What is required:
Count the lines in the data below that contain the string "dropdown", treating uppercase and lowercase as different. Reply with only the number.

Provided information:
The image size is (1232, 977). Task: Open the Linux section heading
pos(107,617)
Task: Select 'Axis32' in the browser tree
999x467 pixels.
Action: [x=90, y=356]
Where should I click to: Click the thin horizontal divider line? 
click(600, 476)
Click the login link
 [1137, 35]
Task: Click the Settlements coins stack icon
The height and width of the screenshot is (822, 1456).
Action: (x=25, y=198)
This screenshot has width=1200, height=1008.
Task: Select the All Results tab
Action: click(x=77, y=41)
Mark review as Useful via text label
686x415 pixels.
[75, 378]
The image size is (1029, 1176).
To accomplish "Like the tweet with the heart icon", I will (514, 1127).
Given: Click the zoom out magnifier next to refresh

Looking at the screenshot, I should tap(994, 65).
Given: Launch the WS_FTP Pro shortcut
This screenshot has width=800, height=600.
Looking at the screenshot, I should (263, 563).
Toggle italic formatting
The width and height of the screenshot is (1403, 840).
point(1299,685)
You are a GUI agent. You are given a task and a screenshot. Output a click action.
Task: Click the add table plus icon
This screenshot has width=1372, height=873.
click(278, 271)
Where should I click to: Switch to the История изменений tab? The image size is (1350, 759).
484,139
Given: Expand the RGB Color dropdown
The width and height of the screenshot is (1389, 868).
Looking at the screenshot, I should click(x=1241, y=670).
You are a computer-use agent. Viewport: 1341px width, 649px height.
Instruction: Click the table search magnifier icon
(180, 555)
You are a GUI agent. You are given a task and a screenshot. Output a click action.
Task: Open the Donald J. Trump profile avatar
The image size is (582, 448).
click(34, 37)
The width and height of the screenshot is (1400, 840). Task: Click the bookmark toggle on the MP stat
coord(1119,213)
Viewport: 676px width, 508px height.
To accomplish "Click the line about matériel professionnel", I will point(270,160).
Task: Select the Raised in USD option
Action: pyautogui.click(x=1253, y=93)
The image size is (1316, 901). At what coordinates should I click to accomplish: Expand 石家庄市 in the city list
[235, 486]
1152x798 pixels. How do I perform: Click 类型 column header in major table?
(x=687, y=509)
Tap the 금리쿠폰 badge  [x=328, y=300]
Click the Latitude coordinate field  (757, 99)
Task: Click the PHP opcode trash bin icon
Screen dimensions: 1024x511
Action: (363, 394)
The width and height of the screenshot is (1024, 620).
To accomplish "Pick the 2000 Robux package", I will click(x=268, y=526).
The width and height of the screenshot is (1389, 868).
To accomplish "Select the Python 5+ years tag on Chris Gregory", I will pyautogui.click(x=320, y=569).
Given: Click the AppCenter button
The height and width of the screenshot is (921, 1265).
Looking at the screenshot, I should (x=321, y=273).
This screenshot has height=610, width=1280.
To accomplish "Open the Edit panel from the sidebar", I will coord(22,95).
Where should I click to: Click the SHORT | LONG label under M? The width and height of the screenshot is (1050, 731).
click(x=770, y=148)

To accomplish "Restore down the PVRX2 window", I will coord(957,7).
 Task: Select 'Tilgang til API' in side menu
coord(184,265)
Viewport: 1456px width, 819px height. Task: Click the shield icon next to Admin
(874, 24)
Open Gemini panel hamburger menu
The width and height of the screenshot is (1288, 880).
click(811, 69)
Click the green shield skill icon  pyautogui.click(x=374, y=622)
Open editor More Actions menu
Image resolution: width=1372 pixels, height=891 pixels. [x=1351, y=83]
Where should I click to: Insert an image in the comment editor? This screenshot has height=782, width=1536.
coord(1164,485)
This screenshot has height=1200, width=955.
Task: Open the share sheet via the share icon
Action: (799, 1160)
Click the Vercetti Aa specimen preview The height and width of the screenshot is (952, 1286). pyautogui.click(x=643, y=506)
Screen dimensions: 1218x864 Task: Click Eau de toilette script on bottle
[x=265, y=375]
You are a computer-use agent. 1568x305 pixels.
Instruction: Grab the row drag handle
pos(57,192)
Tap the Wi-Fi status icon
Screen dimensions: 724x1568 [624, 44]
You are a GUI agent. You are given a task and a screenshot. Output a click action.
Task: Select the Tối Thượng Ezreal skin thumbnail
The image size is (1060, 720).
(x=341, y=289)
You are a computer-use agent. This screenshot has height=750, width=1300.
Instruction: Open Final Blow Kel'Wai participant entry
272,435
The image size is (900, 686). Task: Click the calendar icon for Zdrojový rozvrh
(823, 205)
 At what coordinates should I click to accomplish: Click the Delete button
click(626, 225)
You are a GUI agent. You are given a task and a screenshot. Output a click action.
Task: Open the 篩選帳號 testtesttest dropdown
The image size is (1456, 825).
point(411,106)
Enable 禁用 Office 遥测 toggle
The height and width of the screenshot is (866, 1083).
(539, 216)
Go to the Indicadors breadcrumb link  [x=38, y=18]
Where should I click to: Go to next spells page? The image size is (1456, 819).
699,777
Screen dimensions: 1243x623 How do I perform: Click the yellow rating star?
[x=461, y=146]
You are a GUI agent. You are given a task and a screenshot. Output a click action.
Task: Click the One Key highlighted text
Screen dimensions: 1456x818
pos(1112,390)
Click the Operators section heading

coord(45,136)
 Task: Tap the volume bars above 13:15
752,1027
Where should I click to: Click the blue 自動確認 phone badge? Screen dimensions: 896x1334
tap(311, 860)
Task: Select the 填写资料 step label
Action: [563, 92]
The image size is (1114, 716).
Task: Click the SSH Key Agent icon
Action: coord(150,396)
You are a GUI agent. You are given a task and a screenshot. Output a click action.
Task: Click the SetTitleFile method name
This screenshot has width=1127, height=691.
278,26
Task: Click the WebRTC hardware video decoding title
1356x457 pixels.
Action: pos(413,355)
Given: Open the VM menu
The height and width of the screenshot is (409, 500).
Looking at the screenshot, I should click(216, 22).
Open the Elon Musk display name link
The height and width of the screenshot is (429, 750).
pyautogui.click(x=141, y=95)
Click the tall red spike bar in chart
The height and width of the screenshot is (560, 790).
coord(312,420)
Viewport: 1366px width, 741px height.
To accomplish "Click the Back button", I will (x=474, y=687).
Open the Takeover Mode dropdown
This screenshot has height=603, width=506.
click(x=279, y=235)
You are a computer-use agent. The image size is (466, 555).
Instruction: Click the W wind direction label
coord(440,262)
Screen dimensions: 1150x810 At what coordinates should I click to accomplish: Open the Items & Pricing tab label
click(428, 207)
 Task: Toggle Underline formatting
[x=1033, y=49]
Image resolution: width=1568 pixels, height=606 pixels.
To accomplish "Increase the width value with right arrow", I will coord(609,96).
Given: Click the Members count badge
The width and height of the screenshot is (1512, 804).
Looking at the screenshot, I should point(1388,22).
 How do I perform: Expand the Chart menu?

Exercise result:
3